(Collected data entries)
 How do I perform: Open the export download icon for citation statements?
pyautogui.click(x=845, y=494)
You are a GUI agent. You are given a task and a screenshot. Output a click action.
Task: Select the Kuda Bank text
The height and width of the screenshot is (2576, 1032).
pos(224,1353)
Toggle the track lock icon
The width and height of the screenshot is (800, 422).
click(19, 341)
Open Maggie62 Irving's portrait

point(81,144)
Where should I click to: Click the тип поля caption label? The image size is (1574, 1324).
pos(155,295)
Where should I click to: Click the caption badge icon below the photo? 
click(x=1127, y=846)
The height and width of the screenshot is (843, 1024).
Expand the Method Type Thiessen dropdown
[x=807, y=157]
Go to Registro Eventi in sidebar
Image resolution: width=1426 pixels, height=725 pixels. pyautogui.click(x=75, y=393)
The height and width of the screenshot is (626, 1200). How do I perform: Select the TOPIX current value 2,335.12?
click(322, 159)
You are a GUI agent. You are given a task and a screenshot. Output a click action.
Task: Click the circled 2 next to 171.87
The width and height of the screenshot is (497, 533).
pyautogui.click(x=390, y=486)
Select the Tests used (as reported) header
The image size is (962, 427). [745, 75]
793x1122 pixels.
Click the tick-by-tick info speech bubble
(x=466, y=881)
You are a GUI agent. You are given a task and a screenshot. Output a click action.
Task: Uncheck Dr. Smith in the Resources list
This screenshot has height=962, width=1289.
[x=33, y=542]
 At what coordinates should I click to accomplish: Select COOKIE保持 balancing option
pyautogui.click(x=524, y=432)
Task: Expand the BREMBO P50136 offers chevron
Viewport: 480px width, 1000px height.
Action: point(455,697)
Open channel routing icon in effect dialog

## What you are asked to do
Could you reproduce all of the entries above exactly?

## Finished exercise
 How do I perform: Open the export download icon for citation statements?
pyautogui.click(x=845, y=494)
You are a GUI agent. You are given a task and a screenshot. Output a click action.
Task: Select the Kuda Bank text
The height and width of the screenshot is (2576, 1032).
pos(224,1353)
Toggle the track lock icon
The width and height of the screenshot is (800, 422).
click(19, 341)
Open Maggie62 Irving's portrait

point(81,144)
Where should I click to: Click the тип поля caption label? The image size is (1574, 1324).
pos(155,295)
Where should I click to: Click the caption badge icon below the photo? 
click(x=1127, y=846)
The height and width of the screenshot is (843, 1024).
Expand the Method Type Thiessen dropdown
[x=807, y=157]
Go to Registro Eventi in sidebar
Image resolution: width=1426 pixels, height=725 pixels. pyautogui.click(x=75, y=393)
The height and width of the screenshot is (626, 1200). How do I perform: Select the TOPIX current value 2,335.12?
click(322, 159)
You are a GUI agent. You are given a task and a screenshot. Output a click action.
Task: Click the circled 2 next to 171.87
The width and height of the screenshot is (497, 533).
pyautogui.click(x=390, y=486)
Select the Tests used (as reported) header
The image size is (962, 427). [745, 75]
793x1122 pixels.
Click the tick-by-tick info speech bubble
(x=466, y=881)
You are a GUI agent. You are given a task and a screenshot. Output a click action.
Task: Uncheck Dr. Smith in the Resources list
This screenshot has height=962, width=1289.
[x=33, y=542]
 At what coordinates should I click to accomplish: Select COOKIE保持 balancing option
pyautogui.click(x=524, y=432)
Task: Expand the BREMBO P50136 offers chevron
Viewport: 480px width, 1000px height.
Action: point(455,697)
Open channel routing icon in effect dialog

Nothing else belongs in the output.